**Given problem**
Copy every line of the listing below verbatim.

(Stored records)
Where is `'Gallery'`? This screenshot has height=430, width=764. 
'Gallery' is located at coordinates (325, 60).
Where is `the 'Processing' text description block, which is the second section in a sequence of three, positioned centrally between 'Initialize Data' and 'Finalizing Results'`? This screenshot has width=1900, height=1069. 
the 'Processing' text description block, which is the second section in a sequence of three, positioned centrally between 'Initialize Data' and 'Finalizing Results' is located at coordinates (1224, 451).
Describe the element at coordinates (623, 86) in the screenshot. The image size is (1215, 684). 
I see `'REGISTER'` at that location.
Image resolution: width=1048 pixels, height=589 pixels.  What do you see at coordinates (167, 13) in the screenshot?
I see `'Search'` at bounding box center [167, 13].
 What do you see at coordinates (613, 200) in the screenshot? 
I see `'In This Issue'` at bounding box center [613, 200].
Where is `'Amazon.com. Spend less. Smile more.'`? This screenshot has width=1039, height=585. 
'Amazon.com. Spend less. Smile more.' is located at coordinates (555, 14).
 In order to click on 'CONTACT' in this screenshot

**Exercise output**
Where is `'Gallery'`? This screenshot has height=430, width=764. 
'Gallery' is located at coordinates (325, 60).
Where is `the 'Processing' text description block, which is the second section in a sequence of three, positioned centrally between 'Initialize Data' and 'Finalizing Results'`? This screenshot has width=1900, height=1069. 
the 'Processing' text description block, which is the second section in a sequence of three, positioned centrally between 'Initialize Data' and 'Finalizing Results' is located at coordinates (1224, 451).
Describe the element at coordinates (623, 86) in the screenshot. The image size is (1215, 684). 
I see `'REGISTER'` at that location.
Image resolution: width=1048 pixels, height=589 pixels.  What do you see at coordinates (167, 13) in the screenshot?
I see `'Search'` at bounding box center [167, 13].
 What do you see at coordinates (613, 200) in the screenshot? 
I see `'In This Issue'` at bounding box center [613, 200].
Where is `'Amazon.com. Spend less. Smile more.'`? This screenshot has width=1039, height=585. 
'Amazon.com. Spend less. Smile more.' is located at coordinates (555, 14).
 In order to click on 'CONTACT' in this screenshot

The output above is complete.